The prevalence of acquired cholesteatoma is approximately 15 cases per 100,000 children and 12 cases per 100,000 adults. By comparison, congenital cholesteatomas are rare only affecting approximately 0.12 per 100,000 children. Congenital cholesteatoma is becoming more commonly reported because recognition and screening of the disease has become more sensitive (1).
As described above, cholesteatoma can arise in various clinical situations. Cholesteatoma can arise as part of a constellation of symptoms in syndromic children (e.g., branchio-oto-renal syndrome). It can also stem from a disease process like otitis media with effusion. To date, there is no specific gene correlated with acquired cholesteatoma (4). Discussion of specific genetic contributions to syndromic processes associated with cholesteatoma is beyond the scope of this article.

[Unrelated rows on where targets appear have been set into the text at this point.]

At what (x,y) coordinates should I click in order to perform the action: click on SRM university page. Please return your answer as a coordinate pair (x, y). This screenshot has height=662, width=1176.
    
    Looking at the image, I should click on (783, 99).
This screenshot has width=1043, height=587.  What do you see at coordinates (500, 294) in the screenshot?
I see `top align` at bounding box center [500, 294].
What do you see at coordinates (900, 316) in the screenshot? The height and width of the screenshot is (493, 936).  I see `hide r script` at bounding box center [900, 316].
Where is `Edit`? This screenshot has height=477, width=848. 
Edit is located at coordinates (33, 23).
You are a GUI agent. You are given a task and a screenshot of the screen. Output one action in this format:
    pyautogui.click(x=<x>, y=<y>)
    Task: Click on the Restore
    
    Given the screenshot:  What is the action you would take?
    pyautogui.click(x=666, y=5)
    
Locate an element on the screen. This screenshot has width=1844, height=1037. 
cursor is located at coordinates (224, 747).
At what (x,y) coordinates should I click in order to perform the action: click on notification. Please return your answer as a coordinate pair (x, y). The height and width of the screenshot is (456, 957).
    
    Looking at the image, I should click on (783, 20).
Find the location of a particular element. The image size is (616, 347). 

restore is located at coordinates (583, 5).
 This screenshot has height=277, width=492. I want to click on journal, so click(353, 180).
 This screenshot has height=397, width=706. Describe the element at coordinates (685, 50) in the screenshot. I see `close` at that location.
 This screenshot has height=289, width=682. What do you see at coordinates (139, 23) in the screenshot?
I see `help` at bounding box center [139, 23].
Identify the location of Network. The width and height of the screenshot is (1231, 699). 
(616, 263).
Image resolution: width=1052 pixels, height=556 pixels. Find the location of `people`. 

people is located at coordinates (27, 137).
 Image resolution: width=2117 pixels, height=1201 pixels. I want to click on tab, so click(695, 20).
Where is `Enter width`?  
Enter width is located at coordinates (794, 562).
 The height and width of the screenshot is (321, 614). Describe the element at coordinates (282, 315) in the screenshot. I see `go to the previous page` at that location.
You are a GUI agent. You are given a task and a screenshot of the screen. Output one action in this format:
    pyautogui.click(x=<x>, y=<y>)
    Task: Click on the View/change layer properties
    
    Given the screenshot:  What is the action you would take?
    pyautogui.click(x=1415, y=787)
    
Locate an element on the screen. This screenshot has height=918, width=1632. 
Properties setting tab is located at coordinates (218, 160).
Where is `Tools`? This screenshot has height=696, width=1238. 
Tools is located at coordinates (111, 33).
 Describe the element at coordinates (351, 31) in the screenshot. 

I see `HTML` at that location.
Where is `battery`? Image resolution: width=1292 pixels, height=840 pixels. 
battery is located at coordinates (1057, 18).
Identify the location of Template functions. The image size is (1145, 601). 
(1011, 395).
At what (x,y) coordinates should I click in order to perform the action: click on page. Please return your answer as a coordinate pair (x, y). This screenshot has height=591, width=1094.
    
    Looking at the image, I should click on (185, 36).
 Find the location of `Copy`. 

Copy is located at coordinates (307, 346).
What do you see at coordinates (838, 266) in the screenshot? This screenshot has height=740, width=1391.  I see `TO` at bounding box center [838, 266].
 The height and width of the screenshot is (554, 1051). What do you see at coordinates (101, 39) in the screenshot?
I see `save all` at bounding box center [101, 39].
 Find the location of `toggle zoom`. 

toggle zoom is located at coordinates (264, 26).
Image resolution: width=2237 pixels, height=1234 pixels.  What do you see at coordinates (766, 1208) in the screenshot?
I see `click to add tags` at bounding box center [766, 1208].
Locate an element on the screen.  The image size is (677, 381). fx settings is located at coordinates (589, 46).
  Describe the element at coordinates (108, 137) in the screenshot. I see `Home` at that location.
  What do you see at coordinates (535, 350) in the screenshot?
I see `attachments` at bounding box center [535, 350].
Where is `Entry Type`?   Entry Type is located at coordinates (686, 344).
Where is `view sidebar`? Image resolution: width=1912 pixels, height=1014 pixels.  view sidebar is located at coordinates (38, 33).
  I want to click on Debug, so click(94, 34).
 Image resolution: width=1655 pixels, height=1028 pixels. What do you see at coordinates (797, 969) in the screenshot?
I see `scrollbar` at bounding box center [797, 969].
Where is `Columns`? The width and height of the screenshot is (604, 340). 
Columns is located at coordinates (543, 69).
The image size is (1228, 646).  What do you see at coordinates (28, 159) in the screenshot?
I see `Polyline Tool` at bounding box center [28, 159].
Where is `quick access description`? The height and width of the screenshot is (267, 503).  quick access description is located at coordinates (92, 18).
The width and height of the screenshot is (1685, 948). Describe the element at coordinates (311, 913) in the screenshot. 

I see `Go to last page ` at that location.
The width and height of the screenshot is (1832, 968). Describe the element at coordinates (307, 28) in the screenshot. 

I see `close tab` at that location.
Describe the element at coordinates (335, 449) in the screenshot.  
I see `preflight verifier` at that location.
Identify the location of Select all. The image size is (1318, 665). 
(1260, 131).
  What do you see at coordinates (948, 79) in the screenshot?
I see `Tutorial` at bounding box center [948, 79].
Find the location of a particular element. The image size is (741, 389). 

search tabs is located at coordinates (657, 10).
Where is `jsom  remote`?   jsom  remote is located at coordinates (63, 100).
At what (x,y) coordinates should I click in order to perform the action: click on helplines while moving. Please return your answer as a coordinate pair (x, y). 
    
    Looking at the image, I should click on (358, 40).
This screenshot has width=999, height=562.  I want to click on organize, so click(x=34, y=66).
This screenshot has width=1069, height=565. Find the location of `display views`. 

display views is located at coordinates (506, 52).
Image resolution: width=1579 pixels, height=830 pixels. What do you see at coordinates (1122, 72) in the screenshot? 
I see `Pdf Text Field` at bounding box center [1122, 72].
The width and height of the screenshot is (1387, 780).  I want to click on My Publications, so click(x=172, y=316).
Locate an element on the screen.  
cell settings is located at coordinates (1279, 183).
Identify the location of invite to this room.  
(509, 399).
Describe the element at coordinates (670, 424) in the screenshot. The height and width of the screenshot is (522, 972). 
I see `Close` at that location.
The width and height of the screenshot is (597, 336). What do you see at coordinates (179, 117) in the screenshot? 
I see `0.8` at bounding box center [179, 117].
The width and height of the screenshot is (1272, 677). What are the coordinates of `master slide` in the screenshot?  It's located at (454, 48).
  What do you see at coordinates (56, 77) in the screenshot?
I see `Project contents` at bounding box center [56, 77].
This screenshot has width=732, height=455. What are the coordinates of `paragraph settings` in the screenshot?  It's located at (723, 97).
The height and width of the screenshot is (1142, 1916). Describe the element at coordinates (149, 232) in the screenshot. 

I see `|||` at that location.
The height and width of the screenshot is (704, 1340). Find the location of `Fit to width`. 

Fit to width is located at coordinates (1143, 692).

As alluded above, acquired cholesteatoma is more prevalent in patients with long-standing middle ear disease. Chronic ETD causes negative pressure in the middle ear space leading to retraction of the tympanic membrane, accumulation of fluid in the middle ear space, predisposition for infection within accumulated fluid, and possible tympanic membrane perforation (1,2,3). Each of these disease states contributes in part to formation of an acquired cholesteatoma (either primary or secondary).
The primary treatment for ETD and hence cholesteatoma formation is primarily with PE tubes. Although perforation in the tympanic membrane is the primary mechanism of secondary acquired cholesteatoma, evidence supports placement of PE tubes for the treatment of ETD to prevent and potentially reverse the formation of retraction pockets in the tympanic membrane (1,2,3).